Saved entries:
--- START ---

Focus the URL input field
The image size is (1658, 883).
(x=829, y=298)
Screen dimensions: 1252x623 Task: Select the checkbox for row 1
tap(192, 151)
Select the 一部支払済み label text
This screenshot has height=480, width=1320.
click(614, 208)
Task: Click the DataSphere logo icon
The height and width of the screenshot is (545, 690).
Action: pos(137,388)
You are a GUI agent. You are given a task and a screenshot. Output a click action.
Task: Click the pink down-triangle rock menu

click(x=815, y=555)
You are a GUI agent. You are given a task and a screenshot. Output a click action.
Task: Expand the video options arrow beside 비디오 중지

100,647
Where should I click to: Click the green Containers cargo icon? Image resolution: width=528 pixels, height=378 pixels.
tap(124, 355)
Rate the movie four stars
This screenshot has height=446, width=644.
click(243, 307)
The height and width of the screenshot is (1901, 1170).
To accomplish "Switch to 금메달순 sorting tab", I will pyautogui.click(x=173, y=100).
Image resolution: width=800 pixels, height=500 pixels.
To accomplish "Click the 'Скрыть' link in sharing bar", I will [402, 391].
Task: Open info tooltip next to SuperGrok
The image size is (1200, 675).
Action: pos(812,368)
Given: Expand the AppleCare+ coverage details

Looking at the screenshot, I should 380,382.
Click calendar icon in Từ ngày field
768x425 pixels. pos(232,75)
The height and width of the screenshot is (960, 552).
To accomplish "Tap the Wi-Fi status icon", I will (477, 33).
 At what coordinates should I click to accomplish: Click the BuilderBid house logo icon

--- END ---

Every line from the one that holds "Where should I" to the end of the data above should be given again exactly, with that line and the last one both kept.

Where should I click to: Click the green Containers cargo icon? Image resolution: width=528 pixels, height=378 pixels.
tap(124, 355)
Rate the movie four stars
This screenshot has height=446, width=644.
click(243, 307)
The height and width of the screenshot is (1901, 1170).
To accomplish "Switch to 금메달순 sorting tab", I will pyautogui.click(x=173, y=100).
Image resolution: width=800 pixels, height=500 pixels.
To accomplish "Click the 'Скрыть' link in sharing bar", I will [402, 391].
Task: Open info tooltip next to SuperGrok
The image size is (1200, 675).
Action: pos(812,368)
Given: Expand the AppleCare+ coverage details

Looking at the screenshot, I should 380,382.
Click calendar icon in Từ ngày field
768x425 pixels. pos(232,75)
The height and width of the screenshot is (960, 552).
To accomplish "Tap the Wi-Fi status icon", I will (477, 33).
 At what coordinates should I click to accomplish: Click the BuilderBid house logo icon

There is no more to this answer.